Course Description
In this course on TensorFlow, you will start by learning how machine learning can be used to solve real-world problems across different domains such as finance and biology. You will explore classification models, Pandas data processing, Seaborn visualization, and model evaluation and performance metrics.
Moving forward, you will explore the different add-ons available for TensorFlow and how to use them effectively in your machine learning projects. You will learn about tools such as TensorFlow Hub, TensorFlow Probability API, and TensorFlow Lite. Later, you will learn about transfer learning and how to use pretrained models to improve the performance of your machine learning projects.
You will also explore the different benefits of transfer learning and how to use tools such as confusion matrices and validation datasets to fine-tune your model.

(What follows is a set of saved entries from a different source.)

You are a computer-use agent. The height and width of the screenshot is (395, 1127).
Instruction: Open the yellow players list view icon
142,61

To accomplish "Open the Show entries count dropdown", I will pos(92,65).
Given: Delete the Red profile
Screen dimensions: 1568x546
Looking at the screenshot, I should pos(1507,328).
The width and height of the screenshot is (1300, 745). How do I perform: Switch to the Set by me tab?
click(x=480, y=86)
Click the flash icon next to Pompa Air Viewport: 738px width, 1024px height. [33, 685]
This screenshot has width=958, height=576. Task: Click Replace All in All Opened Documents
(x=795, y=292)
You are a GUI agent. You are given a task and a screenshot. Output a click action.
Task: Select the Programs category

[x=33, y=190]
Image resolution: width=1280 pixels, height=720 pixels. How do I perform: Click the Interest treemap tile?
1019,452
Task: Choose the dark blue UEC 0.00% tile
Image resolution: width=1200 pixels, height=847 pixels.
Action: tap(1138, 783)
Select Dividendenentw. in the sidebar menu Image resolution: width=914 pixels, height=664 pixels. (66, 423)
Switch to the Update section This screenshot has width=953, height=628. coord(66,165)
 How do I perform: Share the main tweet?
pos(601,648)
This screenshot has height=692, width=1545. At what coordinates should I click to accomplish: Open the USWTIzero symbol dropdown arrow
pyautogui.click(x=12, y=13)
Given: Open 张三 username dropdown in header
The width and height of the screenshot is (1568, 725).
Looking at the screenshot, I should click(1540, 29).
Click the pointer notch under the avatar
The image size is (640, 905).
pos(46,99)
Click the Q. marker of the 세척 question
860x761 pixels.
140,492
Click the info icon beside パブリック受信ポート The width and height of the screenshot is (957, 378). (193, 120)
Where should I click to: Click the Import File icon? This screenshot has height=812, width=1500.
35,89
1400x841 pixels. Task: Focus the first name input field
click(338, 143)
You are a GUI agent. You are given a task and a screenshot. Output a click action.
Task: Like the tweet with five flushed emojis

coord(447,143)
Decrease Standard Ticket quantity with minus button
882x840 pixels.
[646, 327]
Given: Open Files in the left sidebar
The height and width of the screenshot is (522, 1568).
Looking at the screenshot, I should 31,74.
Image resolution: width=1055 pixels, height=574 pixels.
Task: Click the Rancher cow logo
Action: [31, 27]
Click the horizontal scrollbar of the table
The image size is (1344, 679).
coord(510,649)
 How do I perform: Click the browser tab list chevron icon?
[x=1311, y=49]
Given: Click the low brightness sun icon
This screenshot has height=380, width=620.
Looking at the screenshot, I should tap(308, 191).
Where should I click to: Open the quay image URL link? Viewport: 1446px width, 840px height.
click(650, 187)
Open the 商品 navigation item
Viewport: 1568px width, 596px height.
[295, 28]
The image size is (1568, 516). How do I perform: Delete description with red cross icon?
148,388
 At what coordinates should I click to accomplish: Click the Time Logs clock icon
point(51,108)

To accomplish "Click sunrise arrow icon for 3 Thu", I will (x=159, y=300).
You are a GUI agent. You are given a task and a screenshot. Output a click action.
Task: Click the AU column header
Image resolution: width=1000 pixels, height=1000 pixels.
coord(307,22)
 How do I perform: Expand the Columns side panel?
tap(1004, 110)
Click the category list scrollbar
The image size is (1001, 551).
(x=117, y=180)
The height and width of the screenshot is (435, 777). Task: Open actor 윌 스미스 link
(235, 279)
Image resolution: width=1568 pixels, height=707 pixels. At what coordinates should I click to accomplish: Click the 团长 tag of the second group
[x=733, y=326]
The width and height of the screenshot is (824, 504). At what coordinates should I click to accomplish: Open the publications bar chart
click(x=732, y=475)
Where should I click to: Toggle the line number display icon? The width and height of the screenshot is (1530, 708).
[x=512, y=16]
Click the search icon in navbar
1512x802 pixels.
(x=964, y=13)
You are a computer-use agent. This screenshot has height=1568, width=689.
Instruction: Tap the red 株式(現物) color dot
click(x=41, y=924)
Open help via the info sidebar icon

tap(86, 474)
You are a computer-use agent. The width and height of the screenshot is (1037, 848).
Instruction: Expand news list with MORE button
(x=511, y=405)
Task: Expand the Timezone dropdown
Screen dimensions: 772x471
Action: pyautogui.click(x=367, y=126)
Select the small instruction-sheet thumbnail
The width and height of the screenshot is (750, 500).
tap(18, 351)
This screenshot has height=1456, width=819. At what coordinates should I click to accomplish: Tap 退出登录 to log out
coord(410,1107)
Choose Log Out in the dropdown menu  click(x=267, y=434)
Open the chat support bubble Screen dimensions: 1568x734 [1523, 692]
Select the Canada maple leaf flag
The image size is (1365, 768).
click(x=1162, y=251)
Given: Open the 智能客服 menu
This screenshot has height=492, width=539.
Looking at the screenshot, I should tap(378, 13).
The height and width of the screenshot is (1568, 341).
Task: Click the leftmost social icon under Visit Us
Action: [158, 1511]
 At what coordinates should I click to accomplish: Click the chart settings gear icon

By the end of the course, you will have a foundational understanding of transfer learning and the skills necessary to use pretrained models to improve the performance of your machine learning projects.
Whether you are looking to solve real-world problems, enhance the capabilities of your machine learning models, or improve their performance, this course will provide you with the necessary skills and knowledge to succeed.
What You'll Learn
- Understand the types of real-world problems machine learning can solve across domains such as finance and biology
- Apply classification models to real-world problems using TensorFlow
- Preprocess data with Pandas and prepare it for use in pretrained models
- Use TensorFlow add-ons including TensorFlow Hub, TensorFlow Probability API, and TensorFlow Lite
- Build, compile, and train a transfer learning model using pretrained models
- Evaluate and fine-tune models using confusion matrices and validation datasets
Key Takeaways
- Machine learning can be applied to real-world problems across different domains such as finance and biology.
- The course covers classification models, Pandas data processing, Seaborn visualization, and model evaluation and performance metrics.
- Transfer learning uses pretrained models to improve the performance of machine learning projects.
- Tools such as TensorFlow Hub help you find and use pretrained models, while confusion matrices and validation datasets help fine-tune a model.
- By the end of the course you gain a foundational understanding of transfer learning and the skills to use pretrained models effectively.
Frequently Asked Questions
Who is this course for?
It is for anyone looking to solve real-world problems, enhance the capabilities of their machine learning models, or improve their performance using TensorFlow.
What will I learn in this course?
You will learn to use machine learning to solve real-world problems, explore classification models, Pandas data processing, Seaborn visualization, and model evaluation, work with TensorFlow add-ons such as TensorFlow Hub, TensorFlow Probability API, and TensorFlow Lite, and apply transfer learning with pretrained models.
What is the focus by the end of the course?
By the end, you will have a foundational understanding of transfer learning and the skills necessary to use pretrained models to improve the performance of your machine learning projects.
What skills does this course cover?
It covers Machine Learning, Machine Learning Model Training, ML.NET, TensorFlow, Training Datasets, and Transfer Learning.
Does the course cover model evaluation and fine-tuning?
Yes, it covers model evaluation and performance metrics and explains how to use tools such as confusion matrices and validation datasets to fine-tune your model.